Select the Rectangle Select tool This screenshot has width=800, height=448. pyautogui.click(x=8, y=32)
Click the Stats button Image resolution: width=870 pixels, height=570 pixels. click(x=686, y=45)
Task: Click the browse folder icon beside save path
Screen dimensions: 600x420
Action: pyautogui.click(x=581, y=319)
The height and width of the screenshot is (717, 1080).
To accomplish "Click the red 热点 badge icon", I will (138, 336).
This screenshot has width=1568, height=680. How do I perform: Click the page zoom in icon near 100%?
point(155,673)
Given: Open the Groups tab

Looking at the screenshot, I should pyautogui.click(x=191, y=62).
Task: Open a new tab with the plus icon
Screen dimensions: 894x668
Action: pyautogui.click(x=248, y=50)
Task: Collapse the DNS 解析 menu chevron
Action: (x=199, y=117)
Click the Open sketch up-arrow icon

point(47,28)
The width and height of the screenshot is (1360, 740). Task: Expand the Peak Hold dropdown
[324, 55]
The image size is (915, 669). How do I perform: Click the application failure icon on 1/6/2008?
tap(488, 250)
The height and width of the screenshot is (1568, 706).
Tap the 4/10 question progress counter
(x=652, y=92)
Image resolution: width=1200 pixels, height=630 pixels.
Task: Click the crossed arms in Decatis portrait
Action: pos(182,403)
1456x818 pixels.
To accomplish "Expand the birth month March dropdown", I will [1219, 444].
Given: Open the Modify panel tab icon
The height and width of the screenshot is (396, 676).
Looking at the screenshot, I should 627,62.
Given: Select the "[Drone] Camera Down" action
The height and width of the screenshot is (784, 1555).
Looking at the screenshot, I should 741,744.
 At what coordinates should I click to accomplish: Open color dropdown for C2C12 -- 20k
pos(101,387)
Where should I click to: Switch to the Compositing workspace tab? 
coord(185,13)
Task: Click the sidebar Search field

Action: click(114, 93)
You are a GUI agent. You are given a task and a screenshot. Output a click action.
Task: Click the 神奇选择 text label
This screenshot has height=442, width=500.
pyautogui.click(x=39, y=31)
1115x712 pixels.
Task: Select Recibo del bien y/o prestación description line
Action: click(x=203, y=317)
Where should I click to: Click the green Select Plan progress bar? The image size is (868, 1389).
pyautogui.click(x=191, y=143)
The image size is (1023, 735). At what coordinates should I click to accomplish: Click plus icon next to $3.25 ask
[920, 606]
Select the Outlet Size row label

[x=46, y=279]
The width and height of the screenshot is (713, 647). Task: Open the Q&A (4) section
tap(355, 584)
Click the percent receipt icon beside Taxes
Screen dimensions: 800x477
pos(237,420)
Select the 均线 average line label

━━━━━━━━━━

--- WHAT THE TASK ASKS ---
Each line of the records that holds the word "will" should be copied out.

--- FINAL ANSWER ---
To accomplish "Click the red 热点 badge icon", I will (138, 336).
To accomplish "Expand the birth month March dropdown", I will [1219, 444].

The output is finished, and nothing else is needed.